2-saara
Skala 1:1
The gallery Skala 1:1 is a collaboration between the venue Atalante and GoldDigger Productions and is housed in a storefront on Övre Husargatan 1, 2nd floor. The exhibition is only possible to view from the street. The curators Cecilia Suhaid Gustafsson and Sarah Schmidt wanted to present contemporary photography that is not tied to an institution that can be displayed in the public space

Saara Ekström 8 september – 2 november 2014
In the woodlands on an island off the coast of Turku, Finland, Ekström created her first outdoor series, entitled Limbus (2010), which became the title series for a solo show at Kiasma, Museum of Contemporary Art in 2011.
The word Limbus has several meanings. In her case, Ekström emphases its significance as a non-place or a non-time, the vague boundary after death and before rebirth or re-blossoming ensues. The work appears to promise us something still to come, an elusive something that remained uncaptured by the picture frame. It is the unseen nature of things, an unseen presence in a location where time and place loose their meaning.

With a special permission she was allowed to arrange composites of flowers, fruit and hair in a silent corner of the nature preservation area outside of Turku, where also the earliest signs of human settlements in Finland have been discovered. Thus the location of the photographs became a significant factor – a reference to the ancient sacrificial sites that link us to nature, culture and history. Not unlike traditional nature morte, the subjects posed for death, decay and eventually decomposition. Leaving the arrangements on their own for some weeks, Ekström returned to the site to photograph her subjects at night, in the pitch dark of the woods.

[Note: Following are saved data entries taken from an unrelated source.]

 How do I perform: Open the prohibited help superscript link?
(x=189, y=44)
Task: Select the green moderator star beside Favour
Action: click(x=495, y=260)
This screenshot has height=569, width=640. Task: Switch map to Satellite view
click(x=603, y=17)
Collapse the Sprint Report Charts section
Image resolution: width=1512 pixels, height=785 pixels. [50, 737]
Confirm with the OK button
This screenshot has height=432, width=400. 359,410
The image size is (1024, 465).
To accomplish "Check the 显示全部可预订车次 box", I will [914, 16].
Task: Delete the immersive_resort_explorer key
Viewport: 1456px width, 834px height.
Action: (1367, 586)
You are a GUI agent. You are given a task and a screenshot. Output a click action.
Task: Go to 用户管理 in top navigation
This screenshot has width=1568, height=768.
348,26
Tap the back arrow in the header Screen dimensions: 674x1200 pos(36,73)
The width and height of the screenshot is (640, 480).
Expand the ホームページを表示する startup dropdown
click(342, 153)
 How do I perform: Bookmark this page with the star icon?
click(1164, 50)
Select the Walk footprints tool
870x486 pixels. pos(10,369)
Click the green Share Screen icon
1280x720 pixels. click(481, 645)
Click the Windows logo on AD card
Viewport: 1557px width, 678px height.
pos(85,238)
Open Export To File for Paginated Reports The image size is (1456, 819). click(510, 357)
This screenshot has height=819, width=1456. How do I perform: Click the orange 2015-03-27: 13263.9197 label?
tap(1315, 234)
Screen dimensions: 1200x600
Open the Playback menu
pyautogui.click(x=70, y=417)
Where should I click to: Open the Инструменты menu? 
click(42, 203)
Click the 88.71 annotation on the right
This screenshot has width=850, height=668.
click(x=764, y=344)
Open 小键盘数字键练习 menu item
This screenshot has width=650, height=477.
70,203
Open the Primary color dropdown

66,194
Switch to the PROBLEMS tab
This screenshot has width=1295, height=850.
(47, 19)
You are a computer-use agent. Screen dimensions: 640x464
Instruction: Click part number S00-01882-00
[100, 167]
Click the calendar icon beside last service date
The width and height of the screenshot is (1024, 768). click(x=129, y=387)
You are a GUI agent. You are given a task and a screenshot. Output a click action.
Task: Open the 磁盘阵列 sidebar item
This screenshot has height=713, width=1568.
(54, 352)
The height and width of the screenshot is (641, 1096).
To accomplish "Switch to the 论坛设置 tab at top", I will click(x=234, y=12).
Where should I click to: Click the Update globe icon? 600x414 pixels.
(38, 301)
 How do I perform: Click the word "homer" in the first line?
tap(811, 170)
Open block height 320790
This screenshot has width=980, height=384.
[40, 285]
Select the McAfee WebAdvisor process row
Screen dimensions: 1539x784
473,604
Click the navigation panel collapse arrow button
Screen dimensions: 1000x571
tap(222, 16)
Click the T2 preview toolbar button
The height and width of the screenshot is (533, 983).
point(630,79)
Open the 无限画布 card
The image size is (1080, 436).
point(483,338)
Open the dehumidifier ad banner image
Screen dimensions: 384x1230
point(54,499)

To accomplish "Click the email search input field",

To her surprise the intended images of death crawled with life, as snails, ants and other insects had overtaken the compositions. To create a certain sense of nostalgia Ekström links the photographs to early forensic documentation.
Forensic photos are enigmatic; they evoke a mixed range of ineffable emotions from curiosity to revulsion. Using only a flashlight and long exposure times to create the desired effect, the scenes seem to conceal as much as reveal. The image continues outside the frame, as the pool of light only exposes a small part of what is significant. The rest is left to imagination.